Il aurait pu ajouter : “Nous utilisons la faim et les bombes.”
« Nous voulons l’harmonie et l’amitié et non pas le conflit et les dissensions. »
À partir de ses dernières esquisses, Donald Trump a peint un décor des États-Unis très idyllique pour les “neuneu(e)s”. Mais, débordé par son imagination, il s’est emmêlé les pinceaux…
« En tant que président des États-Unis, je donnerai toujours la priorité à l’Amérique tout comme vous, en tant que dirigeants de vos pays, vous allez toujours et vous devez toujours placer votre pays en premier. »
« Nous sommes guidés par des résultats, non pas par une idéologie. »
« [T]out comme vous, en tant que dirigeants de vos pays, vous allez toujours et vous devez toujours placer votre pays en premier. »
« Nous devons protéger l’intérêt de nos populations et leur avenir. Nous devons rejeter toute attaque à la souveraineté »
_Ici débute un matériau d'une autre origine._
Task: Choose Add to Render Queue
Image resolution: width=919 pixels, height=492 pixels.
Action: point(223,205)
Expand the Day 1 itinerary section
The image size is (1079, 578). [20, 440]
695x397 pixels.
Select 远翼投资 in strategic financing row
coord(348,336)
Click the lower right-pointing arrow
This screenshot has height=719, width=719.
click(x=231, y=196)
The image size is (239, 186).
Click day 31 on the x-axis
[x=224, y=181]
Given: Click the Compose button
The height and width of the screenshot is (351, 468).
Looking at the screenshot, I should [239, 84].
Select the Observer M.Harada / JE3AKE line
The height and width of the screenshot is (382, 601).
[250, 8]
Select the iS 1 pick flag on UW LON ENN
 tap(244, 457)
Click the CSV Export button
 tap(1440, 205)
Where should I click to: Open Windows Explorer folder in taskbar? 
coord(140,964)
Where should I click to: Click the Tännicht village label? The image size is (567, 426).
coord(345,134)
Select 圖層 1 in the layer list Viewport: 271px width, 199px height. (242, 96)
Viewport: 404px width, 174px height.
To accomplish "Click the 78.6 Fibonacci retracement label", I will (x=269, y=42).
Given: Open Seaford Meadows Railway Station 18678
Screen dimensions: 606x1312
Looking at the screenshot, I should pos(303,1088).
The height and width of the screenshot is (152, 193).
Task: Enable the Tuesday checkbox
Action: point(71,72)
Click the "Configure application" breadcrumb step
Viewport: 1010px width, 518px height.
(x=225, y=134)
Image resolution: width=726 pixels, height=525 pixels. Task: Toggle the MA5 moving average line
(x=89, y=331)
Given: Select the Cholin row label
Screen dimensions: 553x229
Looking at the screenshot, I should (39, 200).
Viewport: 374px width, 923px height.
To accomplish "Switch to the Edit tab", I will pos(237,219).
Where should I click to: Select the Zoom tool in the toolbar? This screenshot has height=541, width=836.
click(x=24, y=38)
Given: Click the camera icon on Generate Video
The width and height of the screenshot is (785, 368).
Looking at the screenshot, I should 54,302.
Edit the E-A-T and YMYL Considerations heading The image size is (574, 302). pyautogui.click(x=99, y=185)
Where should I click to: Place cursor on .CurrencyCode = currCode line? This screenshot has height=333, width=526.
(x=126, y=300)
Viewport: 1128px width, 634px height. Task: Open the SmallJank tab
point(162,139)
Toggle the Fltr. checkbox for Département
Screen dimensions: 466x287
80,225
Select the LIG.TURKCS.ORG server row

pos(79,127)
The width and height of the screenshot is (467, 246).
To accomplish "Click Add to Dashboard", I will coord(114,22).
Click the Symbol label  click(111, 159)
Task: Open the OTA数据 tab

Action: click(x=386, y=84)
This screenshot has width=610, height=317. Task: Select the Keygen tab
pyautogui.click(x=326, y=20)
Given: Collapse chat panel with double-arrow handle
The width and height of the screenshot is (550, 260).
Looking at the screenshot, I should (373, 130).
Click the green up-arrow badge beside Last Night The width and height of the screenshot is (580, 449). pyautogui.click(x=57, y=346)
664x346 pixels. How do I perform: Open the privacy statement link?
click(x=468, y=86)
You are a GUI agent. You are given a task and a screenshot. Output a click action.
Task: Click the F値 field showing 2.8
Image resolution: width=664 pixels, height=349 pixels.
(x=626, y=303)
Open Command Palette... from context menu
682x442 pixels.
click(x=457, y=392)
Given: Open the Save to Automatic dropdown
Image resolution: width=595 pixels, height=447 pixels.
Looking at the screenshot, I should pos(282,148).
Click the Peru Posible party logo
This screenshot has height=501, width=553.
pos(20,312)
Vilipendant la Corée du Nord, qui ne peut avoir qu’un “régime-voyou”, il s’en prend aux « nations » qui « font commerce avec ce régime ». En quoi cela froisse-t-il le président Trump ? qui affiche son respect pour la différence, pour « des nations souveraines, fortes, avec des pays différents, des valeurs différentes, des traditions différentes et des rêves différents »… En cela que la Corée du Nord n’est pas isolée et que des pays « font commerce avec ce régime » et, qui pire est, peuvent lui vendre « des armes ». Encore un marché juteux qui passe sous le nez des États-Unis…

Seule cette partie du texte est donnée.